What you submit must be an exact copy of the listing below, with no images in it.
-------- Provided records --------
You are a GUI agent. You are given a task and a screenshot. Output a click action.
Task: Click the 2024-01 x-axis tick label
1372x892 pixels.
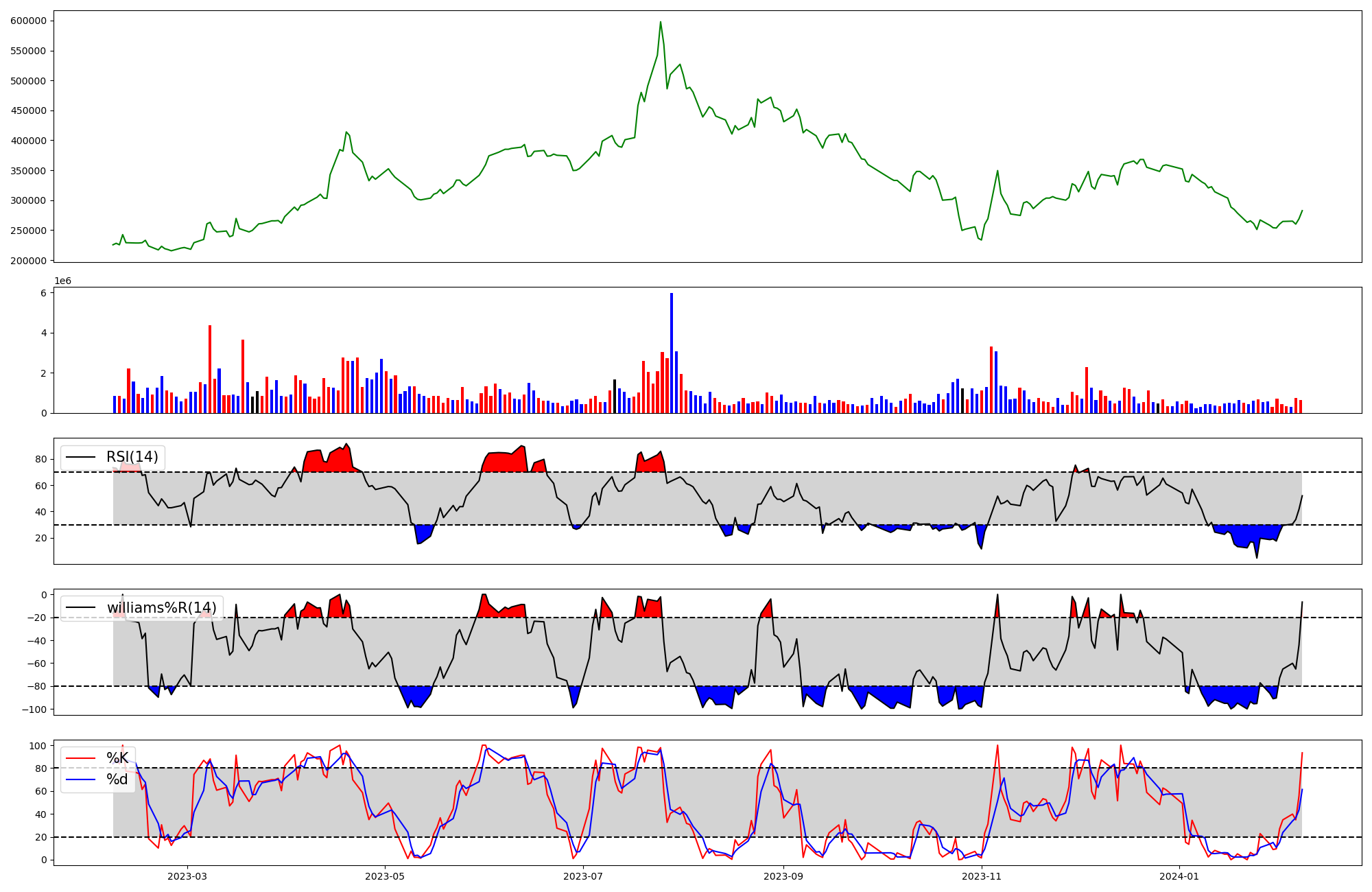tap(1179, 876)
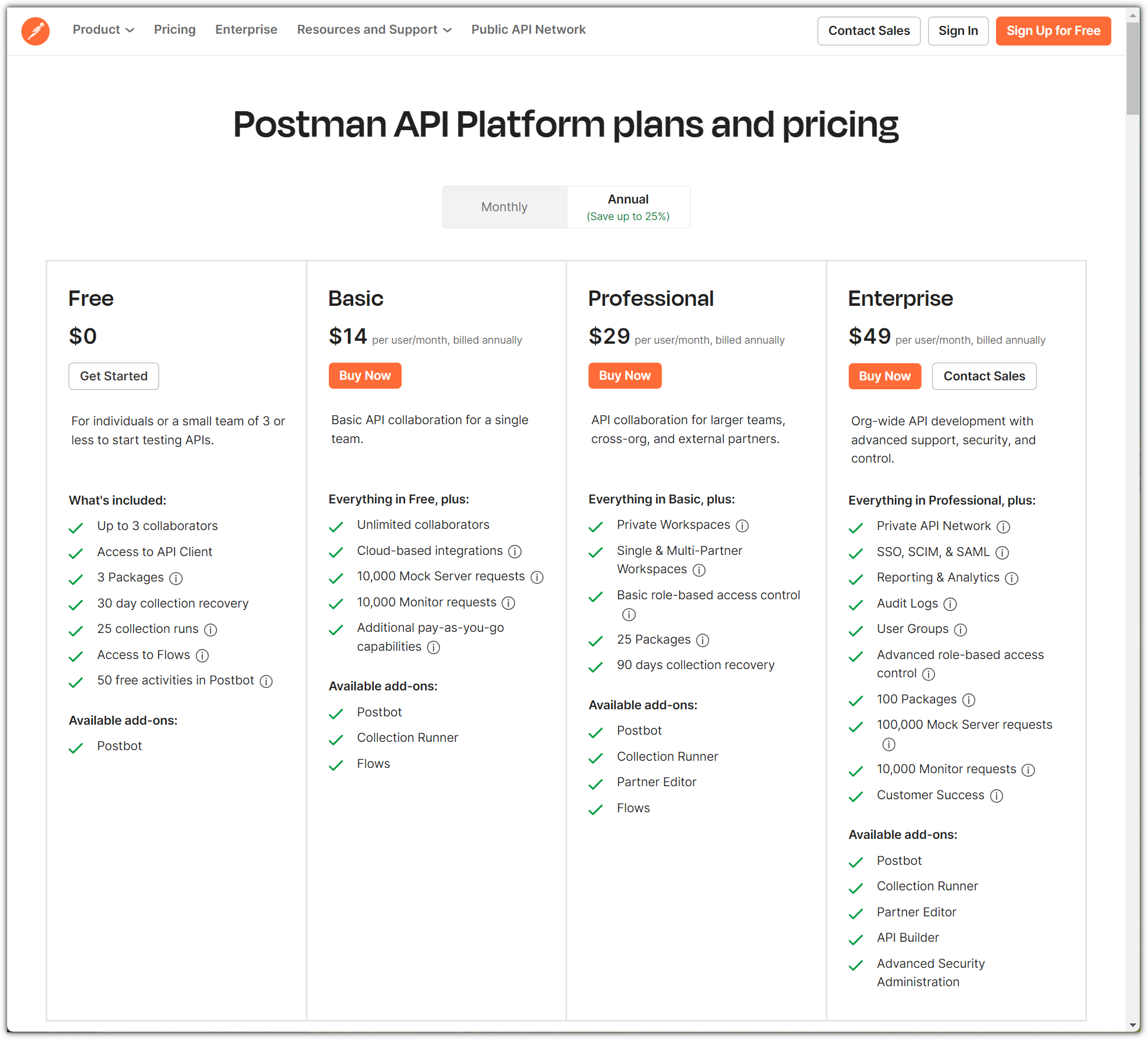
Task: Click Buy Now under Professional plan
Action: click(x=625, y=376)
--------
**Written response:**
You are a GUI agent. You are given a task and a screenshot. Output a click action.
Task: Click the 2024-01 x-axis tick label
1372x892 pixels.
tap(1179, 876)
Task: Click Buy Now under Professional plan
Action: click(x=625, y=376)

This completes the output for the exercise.